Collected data
■ ■ ■ ■ ■
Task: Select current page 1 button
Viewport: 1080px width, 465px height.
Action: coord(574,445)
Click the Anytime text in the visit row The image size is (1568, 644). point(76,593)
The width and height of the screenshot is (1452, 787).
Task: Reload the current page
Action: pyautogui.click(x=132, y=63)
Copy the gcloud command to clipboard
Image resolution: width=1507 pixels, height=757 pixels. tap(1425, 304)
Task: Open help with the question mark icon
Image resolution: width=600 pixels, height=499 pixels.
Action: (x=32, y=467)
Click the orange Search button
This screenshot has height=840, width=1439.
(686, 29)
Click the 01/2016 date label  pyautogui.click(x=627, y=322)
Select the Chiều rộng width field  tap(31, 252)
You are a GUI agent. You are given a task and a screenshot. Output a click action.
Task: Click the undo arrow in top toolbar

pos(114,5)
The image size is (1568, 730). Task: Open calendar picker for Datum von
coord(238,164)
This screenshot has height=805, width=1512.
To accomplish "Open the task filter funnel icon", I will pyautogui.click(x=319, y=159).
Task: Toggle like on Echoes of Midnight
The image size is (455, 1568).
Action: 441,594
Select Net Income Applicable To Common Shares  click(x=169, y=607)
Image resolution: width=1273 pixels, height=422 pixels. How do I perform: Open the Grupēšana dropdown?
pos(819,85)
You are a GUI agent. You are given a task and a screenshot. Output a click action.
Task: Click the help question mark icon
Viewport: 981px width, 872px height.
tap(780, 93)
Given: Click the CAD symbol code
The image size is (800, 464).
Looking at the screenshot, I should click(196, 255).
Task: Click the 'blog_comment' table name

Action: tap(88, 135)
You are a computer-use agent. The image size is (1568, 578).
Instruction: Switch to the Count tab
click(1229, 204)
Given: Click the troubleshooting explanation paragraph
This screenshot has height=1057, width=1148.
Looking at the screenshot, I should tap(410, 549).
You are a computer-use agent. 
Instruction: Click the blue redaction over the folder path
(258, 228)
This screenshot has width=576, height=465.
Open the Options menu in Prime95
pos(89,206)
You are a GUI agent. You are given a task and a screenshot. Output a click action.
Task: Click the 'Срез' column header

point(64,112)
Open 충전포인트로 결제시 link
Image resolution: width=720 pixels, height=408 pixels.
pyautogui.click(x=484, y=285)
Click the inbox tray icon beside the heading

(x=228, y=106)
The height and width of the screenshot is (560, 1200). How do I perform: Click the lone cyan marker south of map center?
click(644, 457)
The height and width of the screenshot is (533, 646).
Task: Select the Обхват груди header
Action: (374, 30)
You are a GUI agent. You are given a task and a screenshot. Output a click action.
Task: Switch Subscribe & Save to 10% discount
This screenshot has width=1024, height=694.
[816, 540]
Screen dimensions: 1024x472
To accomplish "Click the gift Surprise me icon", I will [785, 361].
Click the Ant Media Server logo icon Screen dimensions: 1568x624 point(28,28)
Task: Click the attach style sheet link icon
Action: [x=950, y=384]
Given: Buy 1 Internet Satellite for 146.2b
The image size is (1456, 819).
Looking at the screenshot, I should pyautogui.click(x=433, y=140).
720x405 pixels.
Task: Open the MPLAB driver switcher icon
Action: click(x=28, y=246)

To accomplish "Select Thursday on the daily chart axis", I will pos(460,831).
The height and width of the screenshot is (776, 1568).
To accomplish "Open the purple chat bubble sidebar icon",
■ ■ ■ ■ ■
WHAT YOU WILL DO
Exactly as they appear, restate all of the entries.

ANSWER TO THIS TASK
Task: Select current page 1 button
Viewport: 1080px width, 465px height.
Action: coord(574,445)
Click the Anytime text in the visit row The image size is (1568, 644). point(76,593)
The width and height of the screenshot is (1452, 787).
Task: Reload the current page
Action: pyautogui.click(x=132, y=63)
Copy the gcloud command to clipboard
Image resolution: width=1507 pixels, height=757 pixels. tap(1425, 304)
Task: Open help with the question mark icon
Image resolution: width=600 pixels, height=499 pixels.
Action: (x=32, y=467)
Click the orange Search button
This screenshot has height=840, width=1439.
(686, 29)
Click the 01/2016 date label  pyautogui.click(x=627, y=322)
Select the Chiều rộng width field  tap(31, 252)
You are a GUI agent. You are given a task and a screenshot. Output a click action.
Task: Click the undo arrow in top toolbar

pos(114,5)
The image size is (1568, 730). Task: Open calendar picker for Datum von
coord(238,164)
This screenshot has height=805, width=1512.
To accomplish "Open the task filter funnel icon", I will pyautogui.click(x=319, y=159).
Task: Toggle like on Echoes of Midnight
The image size is (455, 1568).
Action: 441,594
Select Net Income Applicable To Common Shares  click(x=169, y=607)
Image resolution: width=1273 pixels, height=422 pixels. How do I perform: Open the Grupēšana dropdown?
pos(819,85)
You are a GUI agent. You are given a task and a screenshot. Output a click action.
Task: Click the help question mark icon
Viewport: 981px width, 872px height.
tap(780, 93)
Given: Click the CAD symbol code
The image size is (800, 464).
Looking at the screenshot, I should click(196, 255).
Task: Click the 'blog_comment' table name

Action: tap(88, 135)
You are a computer-use agent. The image size is (1568, 578).
Instruction: Switch to the Count tab
click(1229, 204)
Given: Click the troubleshooting explanation paragraph
This screenshot has height=1057, width=1148.
Looking at the screenshot, I should tap(410, 549).
You are a computer-use agent. 
Instruction: Click the blue redaction over the folder path
(258, 228)
This screenshot has width=576, height=465.
Open the Options menu in Prime95
pos(89,206)
You are a GUI agent. You are given a task and a screenshot. Output a click action.
Task: Click the 'Срез' column header

point(64,112)
Open 충전포인트로 결제시 link
Image resolution: width=720 pixels, height=408 pixels.
pyautogui.click(x=484, y=285)
Click the inbox tray icon beside the heading

(x=228, y=106)
The height and width of the screenshot is (560, 1200). How do I perform: Click the lone cyan marker south of map center?
click(644, 457)
The height and width of the screenshot is (533, 646).
Task: Select the Обхват груди header
Action: (374, 30)
You are a GUI agent. You are given a task and a screenshot. Output a click action.
Task: Switch Subscribe & Save to 10% discount
This screenshot has width=1024, height=694.
[816, 540]
Screen dimensions: 1024x472
To accomplish "Click the gift Surprise me icon", I will [785, 361].
Click the Ant Media Server logo icon Screen dimensions: 1568x624 point(28,28)
Task: Click the attach style sheet link icon
Action: [x=950, y=384]
Given: Buy 1 Internet Satellite for 146.2b
The image size is (1456, 819).
Looking at the screenshot, I should pyautogui.click(x=433, y=140).
720x405 pixels.
Task: Open the MPLAB driver switcher icon
Action: click(x=28, y=246)

To accomplish "Select Thursday on the daily chart axis", I will pos(460,831).
The height and width of the screenshot is (776, 1568).
To accomplish "Open the purple chat bubble sidebar icon",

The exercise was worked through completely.